Also put some padding around your roll cage, its not going to hurt any more than if you hit your head on the windshield.

Oh, yes it will. The glass will give, a steel bar won't. I saw a nasty accident where the driver's head went partway through the windshield. The glass didn't shatter, but it broke up and flexed out. The (drunk) driver ended up being okay (it didn't even knock him out). If that were a steel bar in front of his head I think it would have been a different story. Most portions of a car's factory interior that our heads are likely to hit in an accident have some give. A cage bar isn't going anywhere...your skull is what's going to give. Padding will help a little, but as people have stated already cages are *DESIGNED* with helmets in mind.

The Porsche GT3 RS comes with a roll bar that is directly behind your head, and it's safe.

This discussion is about cages, not bars. Your head is protected from hitting bars by the seat. The cages in question have bars that tie the roll bar to the windshield frame which places a bar right next to your head.

I'd say that the drag style bar is a great choice, especially if you have a racing seat that will keep you from sliding into the sidebar. Rollover safety, side impact safety, increased rigidity, all without the dangers that a bar presents.

BTW, here's a link to RRE's info on Shroth harnesses. As I understand it they are all street legal. In addition to that, they're safer than other *4* point harnesses b/c of their ASM (anti-submarine) technology. If you go check out the rules for Redline Time Attack series, Scroth is the only brand of 4 point harnesses that they allow b/c of ASM.
 
Oh, yes it will. The glass will give, a steel bar won't. I saw a nasty accident where the driver's head went partway through the windshield. The glass didn't shatter, but it broke up and flexed out. The (drunk) driver ended up being okay (it didn't even knock him out). If that were a steel bar in front of his head I think it would have been a different story. Most portions of a car's factory interior that our heads are likely to hit in an accident have some give. A cage bar isn't going anywhere...your skull is what's going to give. Padding will help a little, but as people have stated already cages are *DESIGNED* with helmets in mind.

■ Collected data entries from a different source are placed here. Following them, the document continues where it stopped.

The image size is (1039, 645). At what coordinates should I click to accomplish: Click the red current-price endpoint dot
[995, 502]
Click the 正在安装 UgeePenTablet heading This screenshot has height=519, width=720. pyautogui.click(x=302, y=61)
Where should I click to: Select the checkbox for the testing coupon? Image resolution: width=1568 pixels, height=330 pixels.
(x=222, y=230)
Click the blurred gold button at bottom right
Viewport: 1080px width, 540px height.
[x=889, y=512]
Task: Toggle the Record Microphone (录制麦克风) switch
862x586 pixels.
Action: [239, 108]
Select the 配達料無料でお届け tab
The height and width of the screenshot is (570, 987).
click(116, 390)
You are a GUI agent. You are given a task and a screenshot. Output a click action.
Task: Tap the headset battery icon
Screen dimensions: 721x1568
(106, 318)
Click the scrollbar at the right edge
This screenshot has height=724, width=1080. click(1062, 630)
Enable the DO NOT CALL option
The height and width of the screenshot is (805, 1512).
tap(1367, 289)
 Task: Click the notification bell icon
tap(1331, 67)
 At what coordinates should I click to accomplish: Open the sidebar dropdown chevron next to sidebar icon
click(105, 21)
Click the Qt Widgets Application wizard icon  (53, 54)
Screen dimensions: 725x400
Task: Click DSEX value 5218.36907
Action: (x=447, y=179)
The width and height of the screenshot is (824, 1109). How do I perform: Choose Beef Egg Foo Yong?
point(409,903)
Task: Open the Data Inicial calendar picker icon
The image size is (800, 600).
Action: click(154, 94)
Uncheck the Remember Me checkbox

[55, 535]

yeah, i agree about a roll cage should really not be in a street car. Now a 4 point roll bar that does not come in front of the front seats should be alright in a street car. Unless your not wearing your seat belt, you should really not come close to hitting your head.
 
Let's separate the two things:

A roll bar, (AKA 4 point, simple 6 point, drag style roll bar, etc) is fine for driving for having in a street car. The main hoop will be far enough away from your head that it should not cause any problems. You should also use the stock 3 point harness while driving on the street due to the fact that it's much more likely that you'll wear the stock 3 point harness correctly, versus a 4+ pt harness. This is due to the fact that a 4+ pt harness has to be fully tightened to be of any good where as 3 points let you change radio stations and such.


A ROLL CAGE is a different story. the term cage means that you have bars going down your A pillars and a halo bar(Windshield, door, main hoop, door) This is NOT okay to use on the street because if you got into a side impact, your head would indeed hit the bar above your door. crack, you're dead. 3point harnesses also don't hold you to the seat well enough to prevent this 3-4 inches of upward and sideways movement that would leave you dead. SO, full cages should be used with both helmets, and full harnesses.

Also, Don't use pipe insulation foam for your roll cage. The only thing that is good for is insulating pipes, and soaking up blood if used on a roll cage. Buy the SFI rated stuff. At LEAST buy the super high density fire proof stuff if you absolutely can't afford the SFI approved stuff.

Who the eff cares about what's legal or not, do what is safe for you. I think that might be more important.
 
Many factory performance cars come with cages. The GT3RS, many of the RUF cars, the Ferrari GTO (new version) and the F40 I beleive had a cage. Not exactly super street friendly, but I would not imagine too much of a problem. Sure, your head could hit the back bar, but there are more positives then negatives in my book.
 
Many factory performance cars come with cages. The GT3RS, many of the RUF cars, the Ferrari GTO (new version) and the F40 I beleive had a cage. Not exactly super street friendly, but I would not imagine too much of a problem. Sure, your head could hit the back bar, but there are more positives then negatives in my book.

I couldn't find good references for the Ferraris, but as for the GT3RS the "cage" is all behind the driver, like an intricate roll bar. We're questioning the safety of cages where the bars extend forward past the front seats and down the A pillar. A bar behind would provide plenty of rollover protection without putting your skull in immediate danger of being shattered.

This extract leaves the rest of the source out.